Conventional vs shorter ocrelizumab infusions: which way to go?
In the ENSEMBLE PLUS study, there appears to be no difference in terms of the frequency and severity of infusion-related reactions (IRRs) between the conventional and shorter infusions of ocrelizumab for the treatment of early relapsing-remitting multiple sclerosis (RRMS). However, patients gravitated towards the shorter regimen more than the conventional method.
Within 24 hours of the first randomized dose (RD), IRR rates were similar between the conventional and the shorter infusion arms (27.1 percent vs 28.8 percent).
After unblinding of the study, most patients chose to stay on (n=331) or transition to (n=279) the shorter ocrelizumab infusion. Seventy-one patients in the conventional infusion arm preferred to stay with their regimen, and only 19 from the shorter infusion arm expressed their preference to switch to the conventional regimen. [AAN 2023; abstract P7.003]
ENSEMBLE PLUS was a double-blind substudy of the single-arm ENSEMBLE study which evaluated the safety of a conventional (3.5-hour duration) and a shorter (2.0-hour duration) infusion of ocrelizumab in patients with early RRMS. A total of 745 participants (mean age 34.2 years, 64 percent female) were randomized 1:1 to each arm.
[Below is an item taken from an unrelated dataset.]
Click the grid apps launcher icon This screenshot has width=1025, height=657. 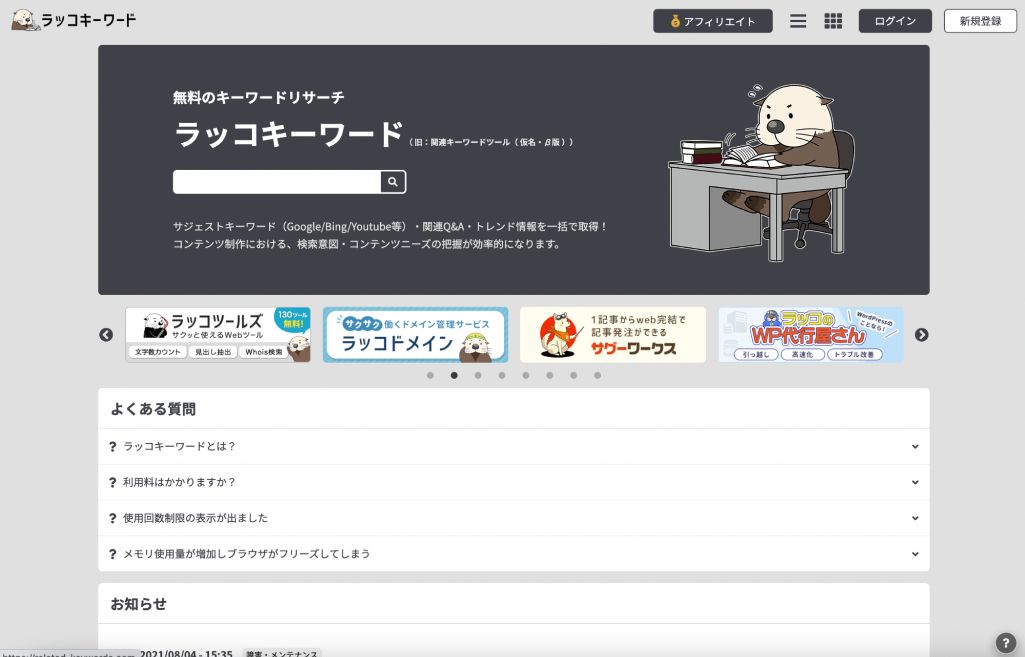click(x=832, y=20)
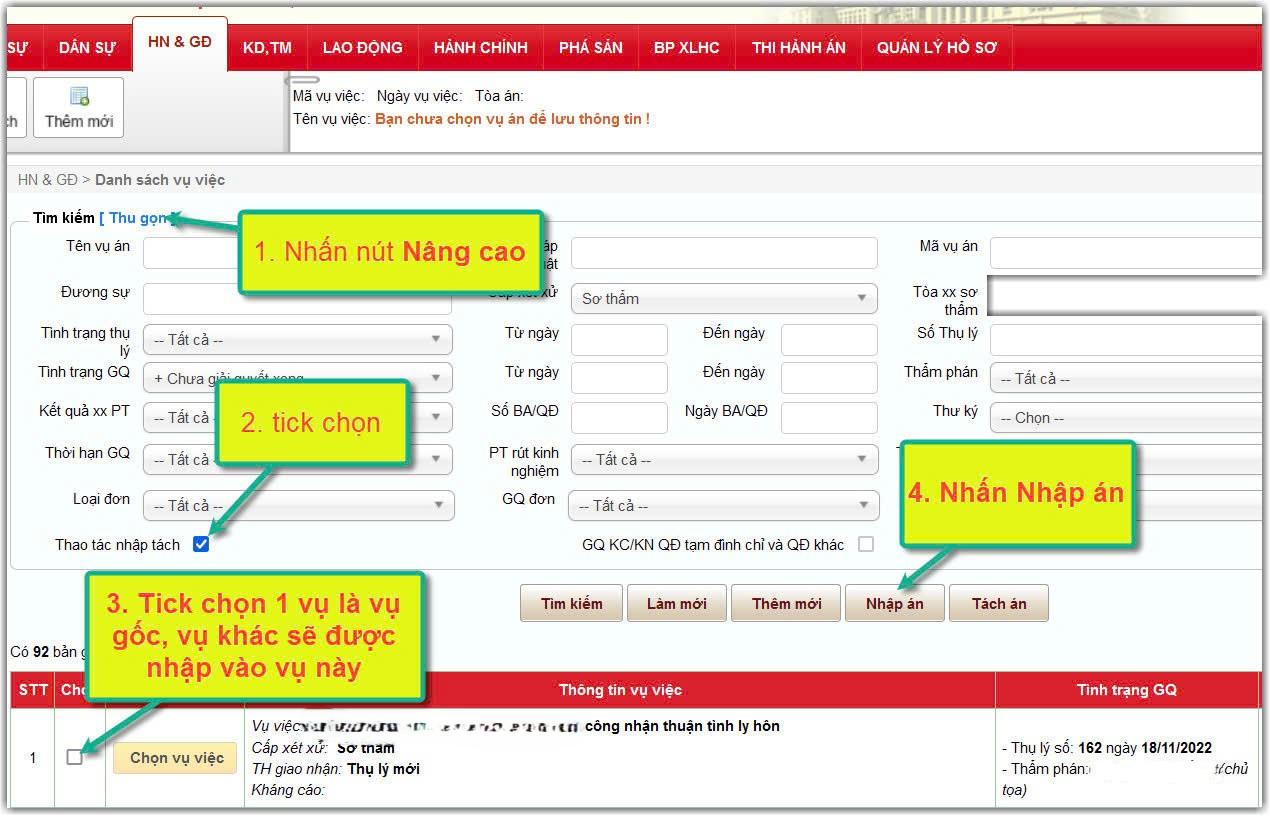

Mean time since first symptom was 1.8 years.
Ocrelizumab infusions were administered at a dose of 600 mg every 24 weeks for 192 weeks (up to eight doses) with mandatory premedication. The first dose was administered as per label – two 300-mg infusions 14 days apart.
The majority of IRRs were mild to moderate (grade 1/2) in severity, and none were life-threatening or fatal. Overall, the most frequent IRR symptoms during the first RD were throat irritation (14 percent) and dysphagia (4 percent). The most common IRR symptoms 24 hours post infusion for both regimens were fatigue and headache (12 percent for both).
The frequency of IRRs requiring intervention was low in both the conventional and shorter infusion arms (10.5 percent vs 14.8 percent) and none led to treatment discontinuation. There were also low incidences of infusion interruptions (5.6 percent vs 8.1 percent) and slowing (6.2 percent vs 8.6 percent).
Overall, IRR frequency decreased over the course of RDs, dropping from about 28 percent for both infusion groups at the first RD to 0 percent by the sixth RD. A similar trend was seen among those who had no IRRs prior to the first RD.
“The overall safety profile was similar between arms and in line with the general ocrelizumab safety profile,” said the researchers. Although patient decisions were not strongly driven by the IRRs, most preferred the shorter over the conventional regimen after unblinding.
“Shortening the infusion time to 2 hours reduces total site stay time (including mandatory premedication, infusion, and observation) from 5.5–6.0 hours to 4.0 hours and may reduce patient and site staff burden,” said the researchers.